What do zebras and cholesterol have in common?

By Green Code


Category: Biology, Science

Animation by the author of Zebras, a Eukaryotic cell and a bacteria.

Earth is filled with magnificent creatures and a vast variety of ecosystems. From gigantic elephants to unimaginable tiny creatures. 

In spite of their tremendous differences, they are all ruled by the same ruthless laws of nature. But, how do they work? 

How does a cell know how much cholesterol has to be produced? 

How is the number of zebras regulated?

Cellular cholesterol production

That’s right! Your body also produces cholesterol. So, in reality, you have two sources of cholesterol: food and your own cells might produce it.

But what exactly is cholesterol?

It’s a type of fat that, contrary to popular belief, is essential for you. In fact, you wouldn’t be alive without it.

It’s so essential because it allows our cell membranes to be stable and the right amount of flexibility. 

Animation by the author of how cholesterol influences cell membrane fluidity.


Cholesterol is produced following a so-called metabolic pathway. This is essentially a route of chemical reactions that your cells follow to transform an initial substance (acetyl-CoA) to a final product (cholesterol). Like this:

Animation by the author of the cholesterol metabolic pathway.
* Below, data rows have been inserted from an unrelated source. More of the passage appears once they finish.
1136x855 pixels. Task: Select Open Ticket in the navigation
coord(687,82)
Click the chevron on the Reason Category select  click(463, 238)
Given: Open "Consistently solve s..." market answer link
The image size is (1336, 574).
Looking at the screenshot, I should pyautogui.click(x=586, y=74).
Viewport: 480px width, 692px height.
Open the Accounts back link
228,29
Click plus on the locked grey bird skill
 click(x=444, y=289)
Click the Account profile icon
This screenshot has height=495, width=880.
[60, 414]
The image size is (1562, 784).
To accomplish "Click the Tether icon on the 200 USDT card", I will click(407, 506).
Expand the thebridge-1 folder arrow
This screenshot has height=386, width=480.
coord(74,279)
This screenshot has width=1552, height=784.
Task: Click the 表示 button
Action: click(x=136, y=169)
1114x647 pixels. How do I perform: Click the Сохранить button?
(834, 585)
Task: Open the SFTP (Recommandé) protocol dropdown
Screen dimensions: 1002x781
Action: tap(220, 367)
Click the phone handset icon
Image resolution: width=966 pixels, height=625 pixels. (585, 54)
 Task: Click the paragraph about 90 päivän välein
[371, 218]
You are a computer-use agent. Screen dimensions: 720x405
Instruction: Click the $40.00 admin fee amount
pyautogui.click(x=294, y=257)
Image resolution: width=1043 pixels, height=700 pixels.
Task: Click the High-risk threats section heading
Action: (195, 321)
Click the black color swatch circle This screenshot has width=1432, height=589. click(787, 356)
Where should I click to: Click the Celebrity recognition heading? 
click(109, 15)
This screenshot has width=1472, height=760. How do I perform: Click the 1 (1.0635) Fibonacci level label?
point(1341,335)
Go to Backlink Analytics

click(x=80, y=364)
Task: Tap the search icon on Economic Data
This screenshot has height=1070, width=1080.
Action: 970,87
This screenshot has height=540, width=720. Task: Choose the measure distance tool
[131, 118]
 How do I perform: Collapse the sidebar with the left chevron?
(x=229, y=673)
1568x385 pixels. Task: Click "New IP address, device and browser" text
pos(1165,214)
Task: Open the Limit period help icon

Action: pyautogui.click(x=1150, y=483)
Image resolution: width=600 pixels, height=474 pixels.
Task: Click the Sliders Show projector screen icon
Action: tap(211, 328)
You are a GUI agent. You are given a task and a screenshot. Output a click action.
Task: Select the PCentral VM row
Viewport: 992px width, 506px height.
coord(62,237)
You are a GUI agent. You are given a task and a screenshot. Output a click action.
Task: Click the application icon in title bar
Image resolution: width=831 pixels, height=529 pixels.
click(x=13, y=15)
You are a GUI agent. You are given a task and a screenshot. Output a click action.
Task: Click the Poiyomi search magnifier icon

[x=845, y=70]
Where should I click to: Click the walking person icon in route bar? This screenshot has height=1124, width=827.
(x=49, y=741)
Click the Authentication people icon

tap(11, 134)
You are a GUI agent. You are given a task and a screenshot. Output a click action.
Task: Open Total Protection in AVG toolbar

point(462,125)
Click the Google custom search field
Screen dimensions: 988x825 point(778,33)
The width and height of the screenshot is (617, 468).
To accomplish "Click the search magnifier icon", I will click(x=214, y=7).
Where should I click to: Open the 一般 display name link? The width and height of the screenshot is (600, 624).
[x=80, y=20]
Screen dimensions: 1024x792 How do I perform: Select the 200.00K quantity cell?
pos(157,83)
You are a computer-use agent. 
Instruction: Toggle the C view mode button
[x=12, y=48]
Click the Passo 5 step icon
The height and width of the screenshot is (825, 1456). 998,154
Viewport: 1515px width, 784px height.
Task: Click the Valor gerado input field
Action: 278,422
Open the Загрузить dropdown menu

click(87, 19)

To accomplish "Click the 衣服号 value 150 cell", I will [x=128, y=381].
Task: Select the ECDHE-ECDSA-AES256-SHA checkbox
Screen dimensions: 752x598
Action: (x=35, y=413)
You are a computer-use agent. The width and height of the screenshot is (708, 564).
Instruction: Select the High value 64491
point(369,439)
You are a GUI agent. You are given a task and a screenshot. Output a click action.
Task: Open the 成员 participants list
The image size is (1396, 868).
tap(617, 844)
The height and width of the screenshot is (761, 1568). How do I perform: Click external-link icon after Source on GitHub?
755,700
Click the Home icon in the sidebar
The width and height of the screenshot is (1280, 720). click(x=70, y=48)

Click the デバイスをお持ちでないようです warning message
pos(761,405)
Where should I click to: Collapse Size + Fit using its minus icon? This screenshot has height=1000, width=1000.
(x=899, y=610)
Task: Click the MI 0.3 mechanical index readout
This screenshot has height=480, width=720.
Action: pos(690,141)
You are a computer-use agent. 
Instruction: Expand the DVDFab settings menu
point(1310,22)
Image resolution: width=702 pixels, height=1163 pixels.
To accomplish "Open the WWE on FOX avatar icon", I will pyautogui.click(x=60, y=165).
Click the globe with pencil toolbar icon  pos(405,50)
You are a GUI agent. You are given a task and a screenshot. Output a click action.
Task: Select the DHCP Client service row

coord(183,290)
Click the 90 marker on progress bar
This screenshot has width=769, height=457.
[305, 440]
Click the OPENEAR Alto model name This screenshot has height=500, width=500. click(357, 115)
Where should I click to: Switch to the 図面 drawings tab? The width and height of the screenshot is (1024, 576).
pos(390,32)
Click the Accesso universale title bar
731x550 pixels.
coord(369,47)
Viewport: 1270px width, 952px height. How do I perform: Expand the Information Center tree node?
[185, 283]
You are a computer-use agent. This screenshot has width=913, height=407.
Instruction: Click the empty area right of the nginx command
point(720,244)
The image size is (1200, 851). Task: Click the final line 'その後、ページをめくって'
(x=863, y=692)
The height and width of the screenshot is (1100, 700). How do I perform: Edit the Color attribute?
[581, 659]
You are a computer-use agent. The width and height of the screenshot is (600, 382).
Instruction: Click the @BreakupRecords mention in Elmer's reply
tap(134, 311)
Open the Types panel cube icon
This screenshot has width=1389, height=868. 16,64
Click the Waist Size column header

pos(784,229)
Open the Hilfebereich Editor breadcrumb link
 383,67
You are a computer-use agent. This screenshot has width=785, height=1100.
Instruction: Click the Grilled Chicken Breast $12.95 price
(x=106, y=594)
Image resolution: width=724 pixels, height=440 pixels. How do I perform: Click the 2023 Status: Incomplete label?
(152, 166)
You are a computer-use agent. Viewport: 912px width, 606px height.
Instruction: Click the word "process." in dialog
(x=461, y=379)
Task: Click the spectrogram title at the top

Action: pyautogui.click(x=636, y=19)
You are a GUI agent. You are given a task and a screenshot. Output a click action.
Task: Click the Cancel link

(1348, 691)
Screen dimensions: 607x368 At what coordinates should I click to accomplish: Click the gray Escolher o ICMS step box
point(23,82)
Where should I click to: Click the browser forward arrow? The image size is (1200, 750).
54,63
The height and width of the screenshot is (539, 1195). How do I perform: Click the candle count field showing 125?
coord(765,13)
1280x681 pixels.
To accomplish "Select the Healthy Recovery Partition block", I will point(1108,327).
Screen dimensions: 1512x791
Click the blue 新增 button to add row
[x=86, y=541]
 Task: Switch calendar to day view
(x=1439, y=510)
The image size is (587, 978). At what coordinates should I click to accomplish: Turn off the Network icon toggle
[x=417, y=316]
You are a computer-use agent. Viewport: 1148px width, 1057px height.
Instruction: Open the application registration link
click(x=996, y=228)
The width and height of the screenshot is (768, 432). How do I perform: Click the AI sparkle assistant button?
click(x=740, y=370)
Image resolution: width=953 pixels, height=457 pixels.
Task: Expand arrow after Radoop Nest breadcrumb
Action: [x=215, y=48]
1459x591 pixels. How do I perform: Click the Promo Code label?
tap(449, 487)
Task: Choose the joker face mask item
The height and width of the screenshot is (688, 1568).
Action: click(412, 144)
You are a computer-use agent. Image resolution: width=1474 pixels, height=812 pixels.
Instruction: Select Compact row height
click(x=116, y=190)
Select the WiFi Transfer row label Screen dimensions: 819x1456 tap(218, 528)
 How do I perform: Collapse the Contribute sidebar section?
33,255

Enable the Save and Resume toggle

This is all sped up by enzymes. Enzymes are basically proteins that accelerate a chemical reaction. Think of them as tiny machines that make things go quicker in your cell.

For example, here, HMG-CoA becomes mevalonic acid. This process is accelerated by HMG-CoA reductase (an enzyme).

Animation by the author of HMG-CoA becoming Mevalonic Acid.

Although it has an intimidating name, HMG-CoA reductase is very important because it limits how much cholesterol can be produced.

But why? Why this enzyme in particular and not all the others?

Well, because cholesterol actually blocks or inhibits HMG-CoA reductase. In other words, cholesterol is blocking its own production! 

Imagine this like a balance that always tries to be equilibrated. When there are high quantities of cholesterol, HMG-CoA reductase is inhibited and cholesterol production is stopped. 

Animation by the author of cholesterol production being stopped.

Nevertheless, when there is no cholesterol, HMG reductase can produce cholesterol again. 

Animation by the author of cholesterol production starting again.

This cycle is called “The Feedback Regulation loop” and it continues until it reaches equilibrium; in other words: balance.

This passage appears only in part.